To address this, the authors propose an iterative algorithm that alternates between (i) estimating σ by the square root of the mean residual sum of squares, and (ii) scaling the penalty λ to be proportional to the current σ estimate (λ = σ̂·λ₀, where λ₀ is a fixed tuning constant). The coefficient vector β̂ is then obtained by solving the usual ℓ₁‑penalized problem (lasso or a concave penalty) at the updated λ. The process repeats until convergence. A degrees‑of‑freedom adjustment a ≥ 0 can be incorporated, with a = 0 reproducing the algorithm of Sun & Zhang (2010).
The authors show that this alternating scheme is equivalent to minimizing a jointly convex loss function
L_{λ₀}(β,σ) = ‖y – Xβ‖₂²/(2nσ) + (1 – a)σ²/2 + λ₀‖β‖₁,
which is a scaled version of Huber’s concomitant loss combined with an ℓ₁ penalty. Because the loss is globally convex in (β,σ), the algorithm converges to the global minimizer, and the estimators are equivariant under scaling of the response.
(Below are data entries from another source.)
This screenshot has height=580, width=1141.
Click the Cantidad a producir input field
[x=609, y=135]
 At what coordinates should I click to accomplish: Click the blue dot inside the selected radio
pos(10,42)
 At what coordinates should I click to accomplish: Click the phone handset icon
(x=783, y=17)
The theoretical contributions are threefold. First, the authors derive a prediction oracle inequality that bounds the prediction error of the scaled lasso by the best possible linear predictor plus an additional ℓ₁ cost of order λ∑_j min(λ,|β*_j|). This inequality holds for any λ and any sparsity pattern, and it is expressed in terms of the compatibility factor κ(ξ,T), which captures the geometry of the design matrix.
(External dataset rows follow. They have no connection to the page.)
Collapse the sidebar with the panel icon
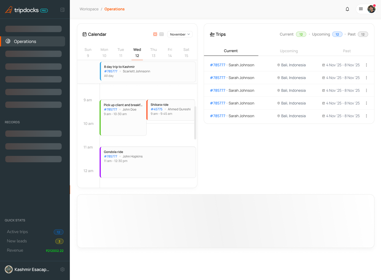The height and width of the screenshot is (280, 381). [62, 10]
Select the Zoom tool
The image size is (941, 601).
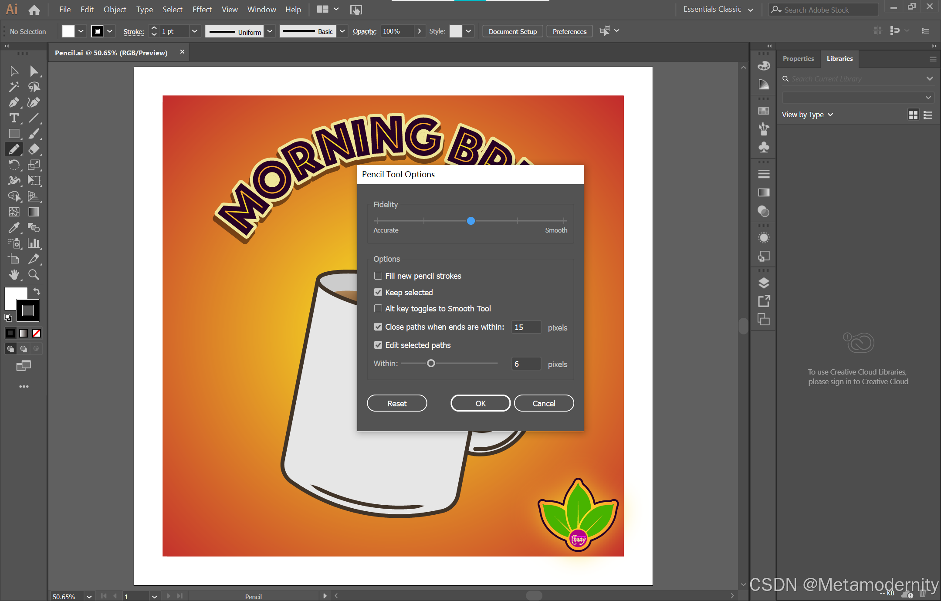coord(34,275)
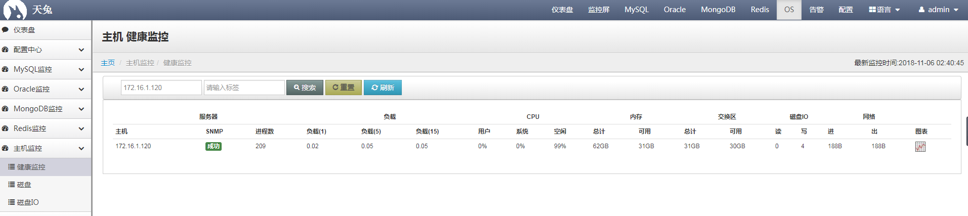
Task: Click the list icon beside 磁盘IO
Action: 11,202
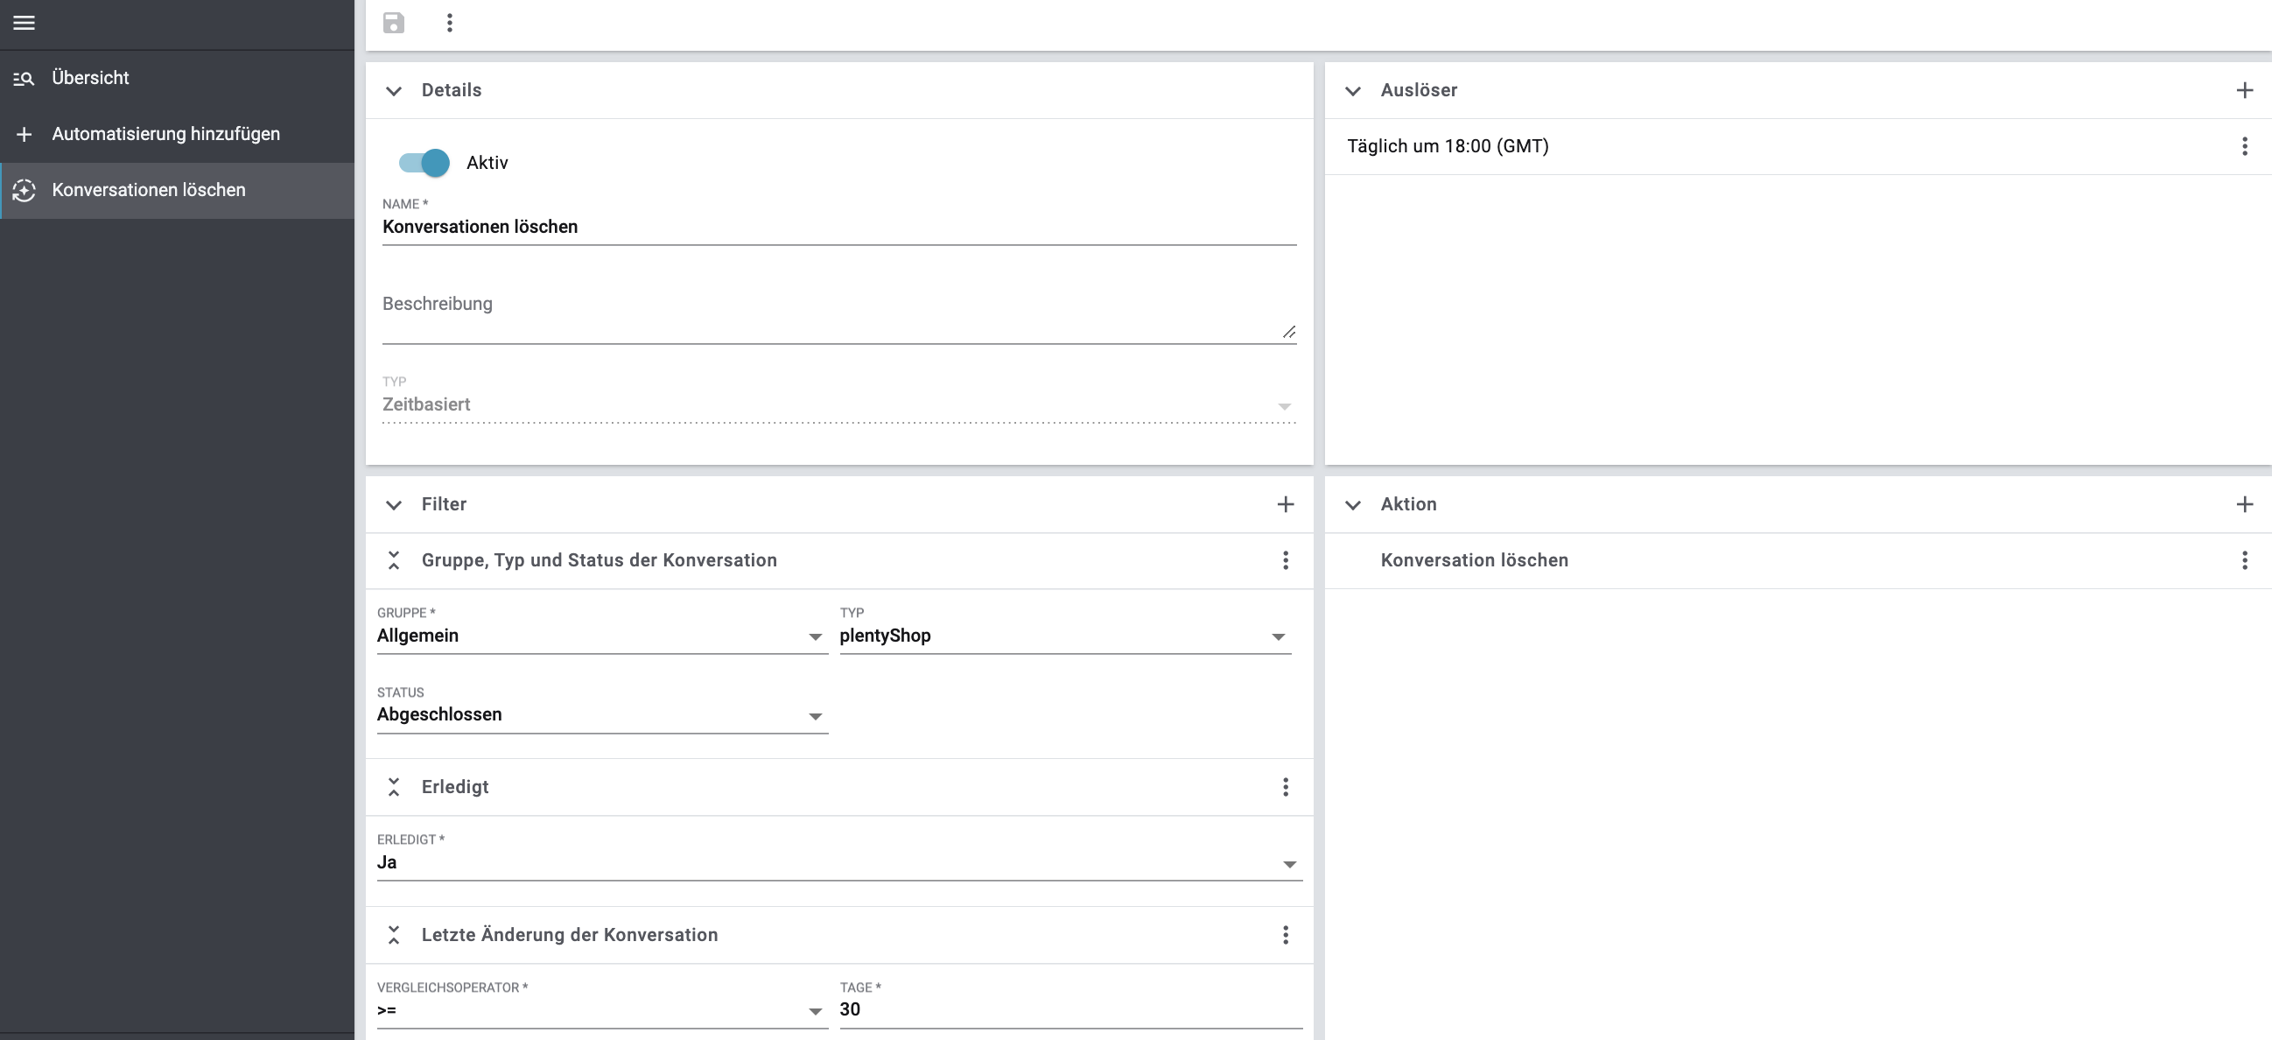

Second, they establish consistency and asymptotic normality of the noise‑level estimator σ̂. By choosing λ₀ = A√(2log p/n) with A > (ξ+1)/(ξ–1) and assuming the compatibility factor is bounded away from zero, they prove that the relative error |σ̂/σ* – 1| converges to zero in probability. Moreover, under mild additional conditions, n^{1/2}(σ̂ – σ*) converges in distribution to N(0,σ²/2), providing a simple, data‑driven estimator of σ that enjoys optimal statistical properties even when p≫n.
Third, they sharpen the convergence rates by bounding the ℓ₁‑error of β̂. They derive an explicit bound µ(λ,ξ) that improves earlier constants and accommodates many small coefficients in β*. Using this bound they show that the error in σ̂ shrinks at the rate τ* = √(λ₀ µ(σλ₀,ξ)/σ), which is essentially the square of the earlier τ₀ rate, yielding faster convergence of the variance estimator.
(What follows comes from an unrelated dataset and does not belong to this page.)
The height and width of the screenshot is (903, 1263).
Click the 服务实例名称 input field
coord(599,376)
The paper also extends the results to post‑selection inference: after the scaled lasso selects a model, ordinary least squares (OLS) applied to the selected variables inherits the same oracle inequalities and variance‑estimation guarantees.
Extensive simulations and a real‑data example (e.g., a genomics dataset) demonstrate that the scaled lasso and the scaled OLS outperform the joint penalized maximum‑likelihood estimator of Städler et al. (2010) and its bias‑corrected version. The scaled methods achieve lower prediction mean‑squared error, more accurate σ̂, and comparable or better variable‑selection performance, while requiring only the computation of a regular lasso solution path.
In summary, the paper provides a computationally cheap, theoretically sound, and practically effective method for simultaneous coefficient and noise‑variance estimation in high‑dimensional linear regression. By embedding variance estimation directly into the penalization scheme, it eliminates the need for costly cross‑validation, yields provable oracle properties, and opens the door to reliable inference after model selection.